Seperti diungkapkan Mahfud MD, “Korupsi bukan hanya soal keserakahan, tapi juga kelemahan sistem yang membuka celah.” Nadiem mungkin datang dengan niat baik, namun dinamika kekuasaan dan sistem yang rentan bisa menjerat siapa saja.
Ia bukan satu-satunya figur di lingkaran Jokowi yang tersangkut kasus hukum. Nama-nama seperti Immanuel Ebenezer, Silfester Matutina (buron), hingga mantan Menteri Agama Yaqut Cholil Qoumas yang kerap diperiksa KPK, menjadi bukti betapa rapuhnya batas antara kekuasaan dan hukum.

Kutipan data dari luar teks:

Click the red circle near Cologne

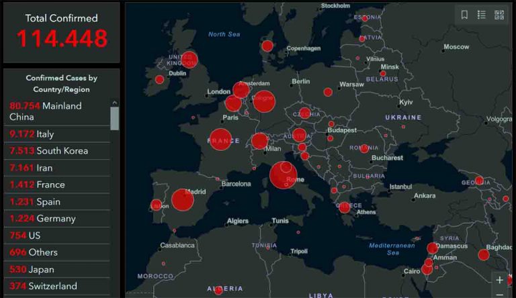pyautogui.click(x=264, y=102)
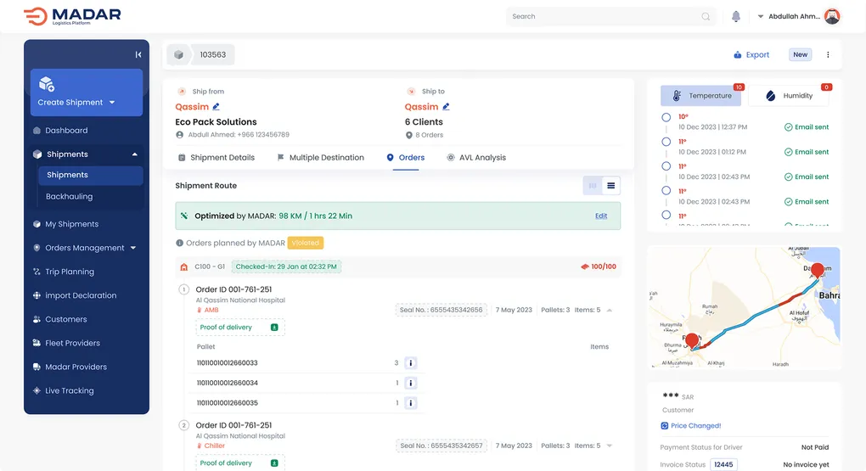This screenshot has width=866, height=471.
Task: Click info icon for pallet 11011001001266​0033
Action: [x=410, y=362]
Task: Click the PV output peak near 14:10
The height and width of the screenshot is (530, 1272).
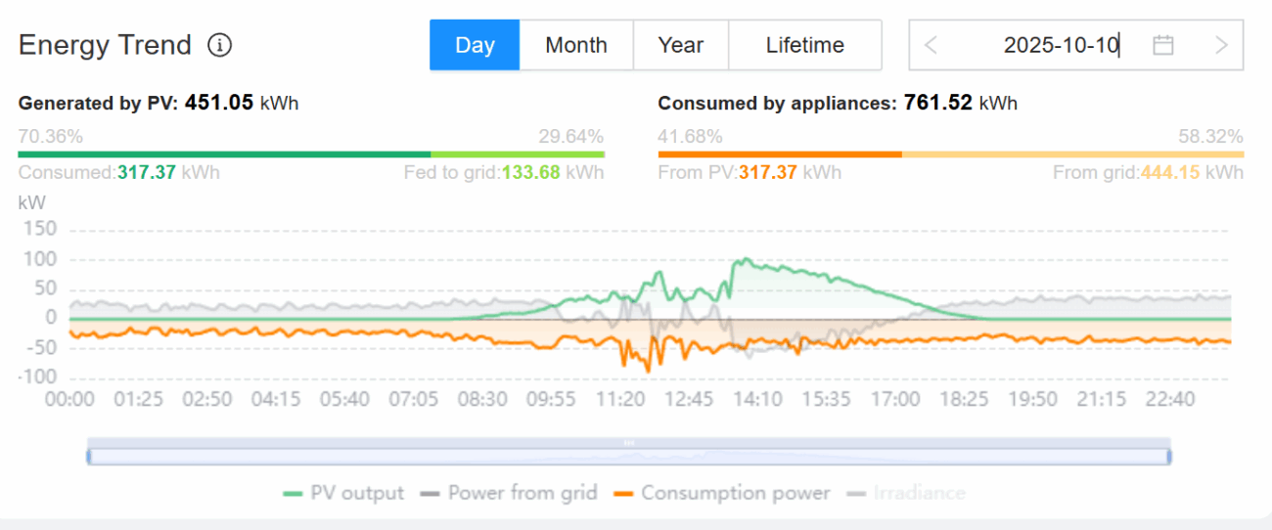Action: 746,259
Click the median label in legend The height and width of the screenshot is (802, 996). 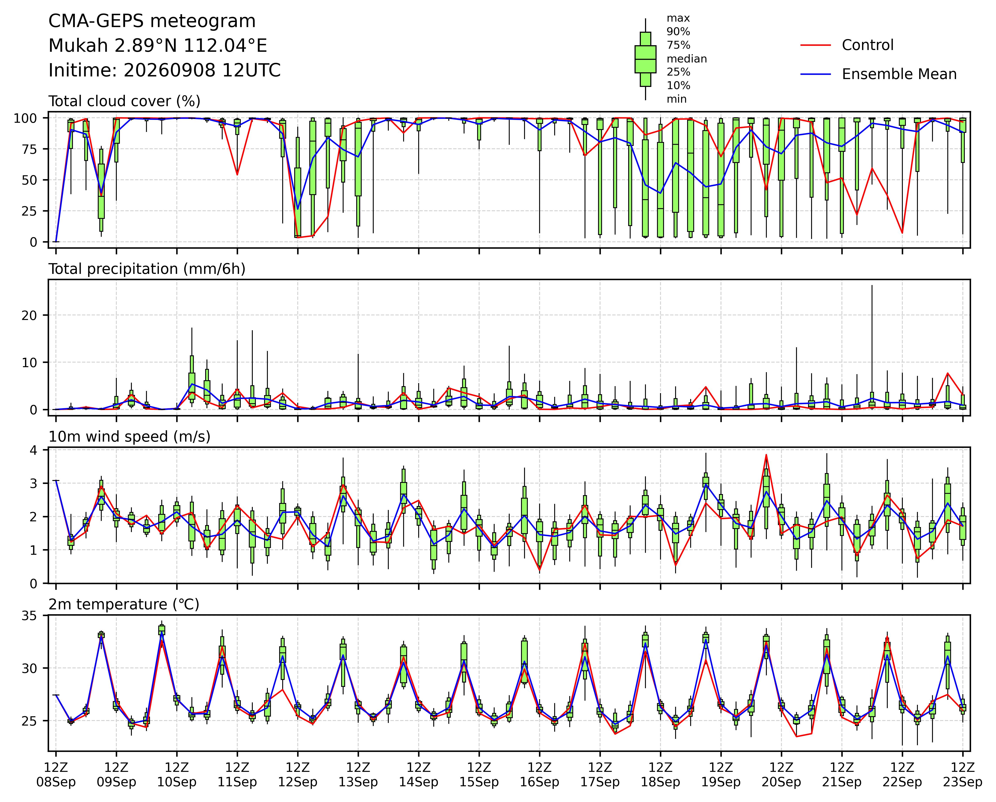tap(686, 59)
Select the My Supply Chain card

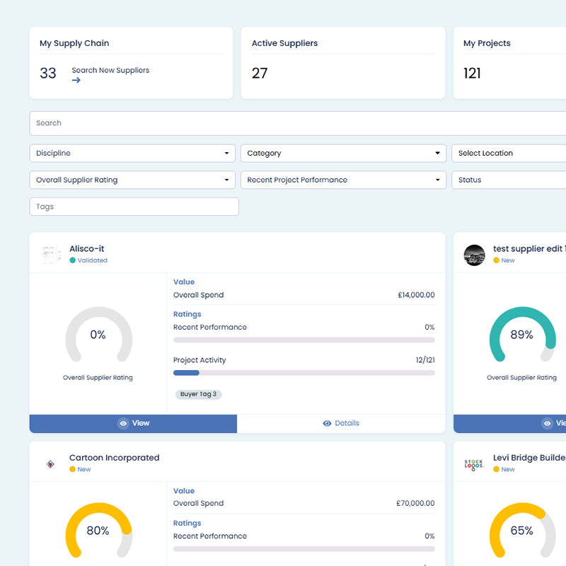(131, 63)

Peringatan Lord Acton kembali relevan: *”Power tends to corrupt, and absolute power corrupts absolutely.”* Kekuasaan sering kali menawarkan perlindungan semu—sampai akhirnya kursi itu ditinggalkan, dan hukum bekerja tanpa kompromi.
Baca juga: Rakyat Miskin, Negara Kaya, Uangnya di Mana?
Refleksi bagi Profesional dan Sistem
Kasus ini menjadi pelajaran berharga bagi para profesional yang beralih ke pemerintahan. Kesuksesan di sektor swasta tidak otomatis menjamin kelancaran di birokrasi. Seperti diingatkan Guy Peters, birokrasi publik memiliki *accountability* berlapis: hukum, lembaga audit, parlemen, hingga media. Sementara di dunia bisnis, fokus utama hanya pada konsumen dan laba.
Amartya Sen menambahkan, korupsi adalah *”governance failure”*—bukan sekadar kegagalan moral individu. Sistem yang lemah bisa menjerat siapapun, termasuk mereka yang datang dengan idealisme tinggi.
Pesan untuk Masa Depan
Ironi Nadiem seharusnya tidak dilihat semata sebagai tragedi personal, melainkan cermin dari sistem yang perlu diperbaiki. Reformasi pendidikan mustahil tercapai tanpa perbaikan tata kelola. Laptop, kurikulum, atau digitalisasi hanyalah alat; tanpa tata kelola yang bersih, semuanya kehilangan makna.
Publik juga perlu menghindari penghakiman instan. Status tersangka bukan vonis—biarkan pengadilan yang memutuskan. Yang lebih penting, masyarakat harus mendorong perbaikan sistem agar kasus serupa tidak terulang.
Kisah Nadiem adalah potret dua wajah Indonesia: inovasi yang membanggakan dan korupsi yang menggelayuti. Dari simbol kemajuan, ia kini menjadi peringatan bahwa kekuasaan bisa mengangkat, tapi juga menghancurkan.
Baca juga: Frustrasi Kolektif Rakyat: Keharusan Sahkan RUU Perampasan Aset
Sebagaimana dikatakan Dawam Rahardjo, *”Kekuasaan bukanlah panggung untuk menumpuk kuasa, melainkan ladang untuk menanam kebajikan.”* Pesan ini terasa lebih relevan dari sebelumnya. Sebab, pada akhirnya, sejarah tidak hanya mengingat siapa yang berkuasa, tetapi bagaimana kekuasaan itu digunakan.